UNIT University Network for Investing and Trading UniMelb

Before The Bell 08/10/2018

By: Mazen Elsabrouty


It has been a tough week for Australian equities, particularly the banks. After the release of the Royal Commission reports last week, the big 4 banks saw share price declines of nearly 2%. With Australian housing finance data for August set to be released on Friday, the outlook is bleak for the banks. With soft loan data from property investors expected, banks will continue to face increasing earnings pressure in the short term, especially with the looming credit crunch. Additionally, the NAB Business Confidence and Westpac Consumer Confidence survey results will be announced on Tuesday and Wednesday respectively. It is expected that business conditions will be stable whereas consumer confidence will improve slighted after solid retail sales growth in August.

Meanwhile in the US, much discussion has been focused around the potential end of the epic US equity bull run. With the DJIA, S&P 500 and NASDAQ all falling this week, there is talk that the strengthening yields will signal a shift in asset allocation away from stocks towards bonds. With speeches by both John Williams and Raphael Bostic from the Federal Reserve on recent monetary policy developments and economic outlook due this week, investors will be interested to hear their tune, especially following the landmark trilateral trade agreement, USMCA, struck last week.


Following the continued sanctions on Iran, oil prices rose with crude oil reaching a 4 year high before settling at US$84.16 a barrel last week. With Saudi Arabia and OPEC claiming that they will make up for the reduced supply, the jury is out on what the future of oil prices will be. According to data from the CME, oil traders are bullish that prices will rise to US$100 a barrel by next year – a unique proposition given record US production growth and flat global demand.
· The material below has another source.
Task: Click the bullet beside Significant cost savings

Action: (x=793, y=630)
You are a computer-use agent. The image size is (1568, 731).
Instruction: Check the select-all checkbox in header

Conversely, gold prices have tumbled in the past few months, despite US-China trade tensions continuing to escalate. Typically considered a safe haven asset, it has fallen from US$1372 per ounce in April to US$1205 per ounce. Although gold prices have modestly increased by US$20 per ounce in the last 2 weeks in line with slight retractions in the US dollar, if the US dollar picks up, expect to see gold prices slumping below US$1200 per ounce.


As quantitative tightening continues in full flow, the US dollar continues to rally from strength to strength despite a lacklustre week. Conversely, the Australian dollar, widely seen as a trading proxy to future Chinese economic growth, has continued fall, shedding nearly 8% this year alone against the greenback. The AUD-USD exchange rate is expected to further decline below 70 cents as emerging markets continue to suffer, at least in the short term.

Furthermore, with key Brexit talks currently at an impasse and with concerns regarding the debt levels of the EU, the USD-EUR exchange remains at 0.8678. Unless a Brexit deal can be struck between the UK and the EU, markets will continue to value the Euro and Sterling at a slight discount to the US dollar.


On Friday, the US 10 year yield rose to 3.23%, a 7 year high. With markets buoyed by, yet again, another strong month of US employment data, treasury yields have continued to steadily rise over the past few months. This trend is expected to continue as investors adjust to the post quantitative easing era in the US. With markets pricing in another interest rate hike by the Federal Reserve in December, it is not inconceivable to see the US 10 year yield hovering around 3.5% by the end of this year. Additionally, investors will be tuning in to see how the core inflation numbers will compare against the current target rate. Increased inflation numbers will likely result in an additional boost to the US 10 year yield, accelerating the Fed’s current rate hike policy.